Judge Bert Richardson granted Pruett’s request for the testing two hours before the 35-year-old was to be executed. Richardson, a member of the Court of Criminal Appeals, was acting in his capacity as the judge assigned to preside over the Bee County case.
In his order, Richardson indicated his reluctance to grant the request and criticized attorney David Dow for apparent delaying tactics. "The court has no doubt the request for the proposed DNA testing was made to delay the execution of sentence," Richardson wrote. "However, at this point, although such delay tactics appear to be unreasonable, it is not clear that they, in fact, are unreasonable. Although unlikely, it is not impossible to conceive that there could be exculpatory results."

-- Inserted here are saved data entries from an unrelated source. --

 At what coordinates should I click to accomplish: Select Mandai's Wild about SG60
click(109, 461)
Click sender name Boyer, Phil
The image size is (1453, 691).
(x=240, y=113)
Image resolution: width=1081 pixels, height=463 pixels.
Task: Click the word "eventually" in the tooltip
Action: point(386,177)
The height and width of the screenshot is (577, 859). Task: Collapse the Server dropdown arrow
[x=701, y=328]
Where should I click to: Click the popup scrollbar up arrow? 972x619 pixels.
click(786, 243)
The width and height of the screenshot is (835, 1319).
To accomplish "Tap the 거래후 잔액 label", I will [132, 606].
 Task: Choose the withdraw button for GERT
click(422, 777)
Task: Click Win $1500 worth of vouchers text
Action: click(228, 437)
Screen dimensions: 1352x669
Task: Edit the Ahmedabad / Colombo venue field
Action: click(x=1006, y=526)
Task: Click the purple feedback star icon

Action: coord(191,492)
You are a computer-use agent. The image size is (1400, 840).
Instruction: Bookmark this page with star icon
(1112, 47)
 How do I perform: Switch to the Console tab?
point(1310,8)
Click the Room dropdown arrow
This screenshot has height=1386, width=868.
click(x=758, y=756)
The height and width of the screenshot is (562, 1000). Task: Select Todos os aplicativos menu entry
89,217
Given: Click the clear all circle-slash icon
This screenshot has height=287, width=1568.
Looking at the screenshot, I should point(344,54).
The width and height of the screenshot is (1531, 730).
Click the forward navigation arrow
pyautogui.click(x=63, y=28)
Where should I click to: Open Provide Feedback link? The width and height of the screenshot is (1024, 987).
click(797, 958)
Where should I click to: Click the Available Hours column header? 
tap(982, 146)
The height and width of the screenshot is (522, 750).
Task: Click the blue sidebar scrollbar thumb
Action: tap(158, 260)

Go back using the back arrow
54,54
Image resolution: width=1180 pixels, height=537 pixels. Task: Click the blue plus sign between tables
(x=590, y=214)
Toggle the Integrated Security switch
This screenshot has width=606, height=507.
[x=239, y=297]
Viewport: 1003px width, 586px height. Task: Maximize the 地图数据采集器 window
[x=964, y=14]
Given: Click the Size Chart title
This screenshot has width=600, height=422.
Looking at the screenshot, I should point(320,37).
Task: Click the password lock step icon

Richardson noted: “The state has made all of the evidence in the case available for DNA testing for over fifteen years. In fact, Applicant made a previous motion for DNA testing, which was granted in 2013, and the results were inconclusive. However, Applicant did not request that the shank and the tape wrapped around the handle be tested in his 2013 motion.”
Richardson said he was hesitant to punish Pruett for his attorney’s actions, and ordered that the DNA testing results be made available to the court by May 28.
Pruett was convicted of capital murder in the 1999 stabbing death of Daniel Nagle, a Texas Department of Criminal Justice correctional officer.
According to court documents, Pruett was serving a 99-year sentence at the McConnell Unit in Bee County for his role in a Houston-area murder when he attempted to take his sack lunch into the prison's recreation area, in violation of the prison's rules.
Pruett was stopped by Nagle and informed a disciplinary memo would be filed against him for the infraction. Nagle was found later in his office, stabbed seven times. He died of a heart attack. A shank made of a metal rod sharpened at one end was found near the body, along with the torn-up disciplinary memo against Pruett.
Pruett has insisted he is innocent and claims he was framed. He testified at his trial that he was in another part of the prison when the murder occurred.
Had the execution proceeded, the state of Texas would be near the end of its current supply of pentobarbital, the drug used by TDCJ to execute prisoners.
Agency spokesman Jason Clark confirmed Monday that the agency only had enough pentobarbital for two more executions, including Pruett's.